Sunday Star-Times

What to Watch

- Graeme Tuckett

The Netflix Original moniker has become a byword for formulaic dross these past few months but, once in a while, a Netflix offering comes along that at least puts out a few moves and ideas that don’t seem to have been stolen wholesale from earlier, better shows.

Welcome to the unexpected and deeply likeable The Laundromat.

The Laundromat is a subjective and mischievou­s amble through the Panama Papers scandal of a few years ago. You will remember that a tranche of 12 million documents was dumped from an internet vault somewhere into the waiting arms of the world’s media and consumers. The documents had been in the digital archives of a Panamanian law firm (of surpassing shadiness), that went by the name Mossack Fonseca.

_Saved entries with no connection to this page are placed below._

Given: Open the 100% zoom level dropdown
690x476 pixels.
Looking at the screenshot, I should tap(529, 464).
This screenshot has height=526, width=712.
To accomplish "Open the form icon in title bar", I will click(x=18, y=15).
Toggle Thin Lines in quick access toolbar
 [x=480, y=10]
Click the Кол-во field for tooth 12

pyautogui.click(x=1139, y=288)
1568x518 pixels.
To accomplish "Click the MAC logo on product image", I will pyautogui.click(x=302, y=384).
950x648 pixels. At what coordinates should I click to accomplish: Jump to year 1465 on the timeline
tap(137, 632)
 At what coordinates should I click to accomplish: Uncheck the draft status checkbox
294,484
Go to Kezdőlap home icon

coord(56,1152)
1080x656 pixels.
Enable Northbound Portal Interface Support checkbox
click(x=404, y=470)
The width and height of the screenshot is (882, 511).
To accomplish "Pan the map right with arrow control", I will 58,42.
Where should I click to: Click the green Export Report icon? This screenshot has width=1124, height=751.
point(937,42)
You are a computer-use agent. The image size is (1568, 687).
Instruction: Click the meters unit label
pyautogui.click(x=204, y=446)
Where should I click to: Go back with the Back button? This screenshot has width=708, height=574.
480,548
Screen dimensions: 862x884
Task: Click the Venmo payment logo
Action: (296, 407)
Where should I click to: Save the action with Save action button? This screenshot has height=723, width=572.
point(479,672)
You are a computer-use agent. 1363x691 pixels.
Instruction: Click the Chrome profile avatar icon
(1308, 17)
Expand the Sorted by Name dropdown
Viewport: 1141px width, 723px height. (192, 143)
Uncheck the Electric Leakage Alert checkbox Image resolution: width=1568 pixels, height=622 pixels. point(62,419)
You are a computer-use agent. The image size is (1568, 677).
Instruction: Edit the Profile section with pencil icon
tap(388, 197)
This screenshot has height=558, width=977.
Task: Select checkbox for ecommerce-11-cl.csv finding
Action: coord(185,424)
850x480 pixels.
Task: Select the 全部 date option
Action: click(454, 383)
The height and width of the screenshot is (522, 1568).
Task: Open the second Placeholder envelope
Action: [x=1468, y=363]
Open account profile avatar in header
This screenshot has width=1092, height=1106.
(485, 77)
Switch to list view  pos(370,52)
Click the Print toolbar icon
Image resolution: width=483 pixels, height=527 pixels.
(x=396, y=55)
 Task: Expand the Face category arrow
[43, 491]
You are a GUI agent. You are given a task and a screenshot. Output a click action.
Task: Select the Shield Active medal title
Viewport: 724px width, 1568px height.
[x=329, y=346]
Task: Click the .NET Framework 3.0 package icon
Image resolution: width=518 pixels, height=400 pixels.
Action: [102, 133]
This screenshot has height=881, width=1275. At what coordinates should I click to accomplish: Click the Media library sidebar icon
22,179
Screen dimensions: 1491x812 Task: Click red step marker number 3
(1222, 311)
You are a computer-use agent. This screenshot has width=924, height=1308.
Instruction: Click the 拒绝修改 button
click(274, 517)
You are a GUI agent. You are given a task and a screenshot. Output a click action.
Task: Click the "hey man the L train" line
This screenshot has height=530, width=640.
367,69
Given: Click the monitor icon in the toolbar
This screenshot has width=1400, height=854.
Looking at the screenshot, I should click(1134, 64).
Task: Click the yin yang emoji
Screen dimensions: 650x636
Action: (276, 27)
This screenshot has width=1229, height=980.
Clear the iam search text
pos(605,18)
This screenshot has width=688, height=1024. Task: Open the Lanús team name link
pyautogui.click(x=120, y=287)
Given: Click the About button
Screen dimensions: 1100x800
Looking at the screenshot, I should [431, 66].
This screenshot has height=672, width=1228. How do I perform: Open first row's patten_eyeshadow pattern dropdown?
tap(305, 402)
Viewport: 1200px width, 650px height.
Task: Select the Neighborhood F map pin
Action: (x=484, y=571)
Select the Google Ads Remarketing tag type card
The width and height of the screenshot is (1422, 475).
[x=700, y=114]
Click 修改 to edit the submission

Director Steven Soderbergh (Sex Lies and Videotape, Erin Brockovich, Magic Mike) and his writing ally, Scott Z Burns, recast the story as a modern fable.

Meryl Streep’s character – widowed by a ferry disaster – just wants to know what happened to the life insurance premiums she had been paying for years when she finds there is nothing in the kitty when she comes to collect.

The answer is that a pack of conmen had taken her money and stashed it in ‘‘shell companies’’ in the world’s tax havens. Mossack Fonseca was a major player in these internatio­nal tax-avoidance schemes, although it only accounted for less than 10 per cent of the global business.

The Laundromat takes us through the known facts of Mossack Fonseca’s fall from grace in whimsical fashion.